Palmer edited the film himself, and it shows. On the one hand, he has an imaginative grasp of montage - there are thrilling sequences of images denoting the 1917 Revolution and the hagiography of Stalin. On the other hand, it isn't always clear from the sequences of images what point he is trying to put across; the Babi Yar sequence is confused in its apparent attempt to equate Stalinism with Nazism.
One thing is clear, however. Without a good knowledge of Shostakovich's life and his music, a viewer cannot get the most out of this film. Even if like me you have read the composer's disputed memoirs several times, you often find yourself asking: "What year are we in now? Who is that character? Which part of his life are we dealing with?" Narrative clarity is not Palmer's priority, and perhaps it shouldn't be; but newcomers to Shostakovich would not be advised to start here.
Kingsley's performance as Shostakovich is impeccable. Although he doesn't resemble the composer precisely, his bearing and delivery convey the composer's inner torment and private battles with perfection. Veering between nervousness and furious sarcasm, he brings across all Shostakovich's difficulty of reconciling his private vision with his public role. Mention should also be made of Terence Rigby as Stalin - wordless for at least half the film, he carries a malevolent presence which suggests the sheer imposing terror of the man himself.

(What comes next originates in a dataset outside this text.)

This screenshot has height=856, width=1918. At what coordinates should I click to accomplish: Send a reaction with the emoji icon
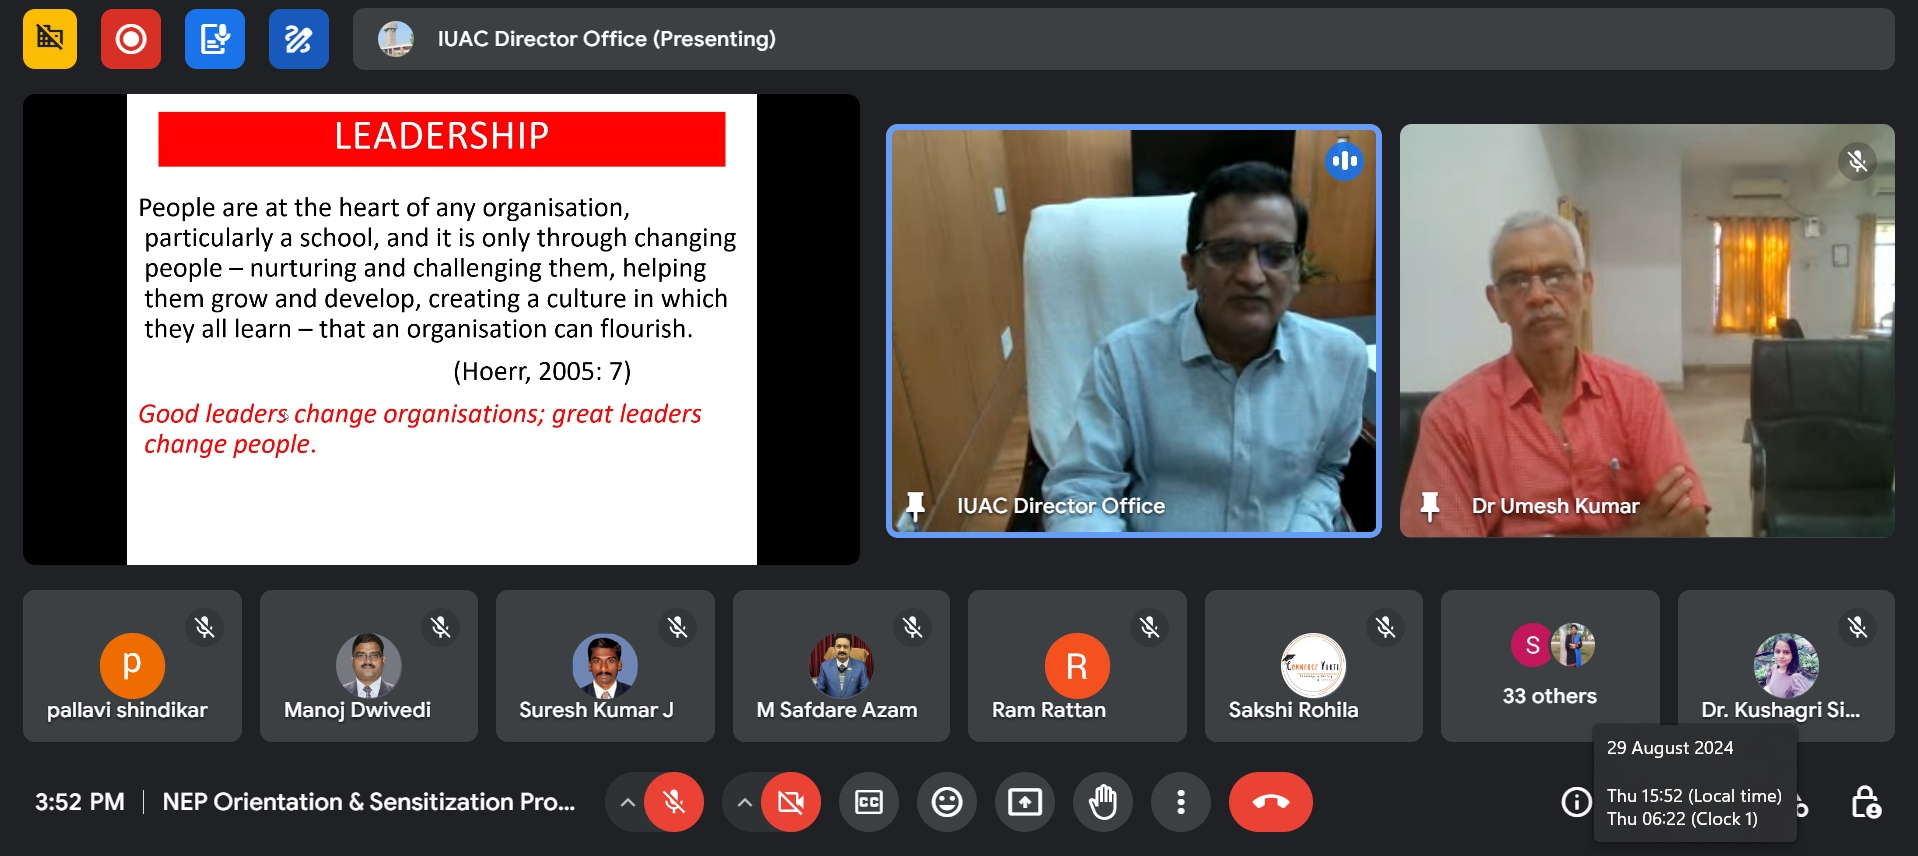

In other respects, the film is flawed - the appearance of household names in small roles is distracting (Frank Carson as a Russian clown, for heaven's sake!) and Russian names are frequently mispronounced and mistranscribed. Including footage of present-day musicians performing Shostakovich's music is not as incongruous as it sounds; but it is a pity that the works are sung in English, robbing them of the natural poetry of the Russian to which they were set.
That 'Testimony' is a labour of love is unmistakable; that it is, technically, one of the most compelling pieces of British cinema is indisputable. But it is too long, the parallels between Shostakovich and Stalin are perhaps foregrounded too much, and there is a danger that this enigmatic composer will seem even less accessible after watching. That does the composer a disservice; but, on the other hand, let's be grateful that this film was made at all.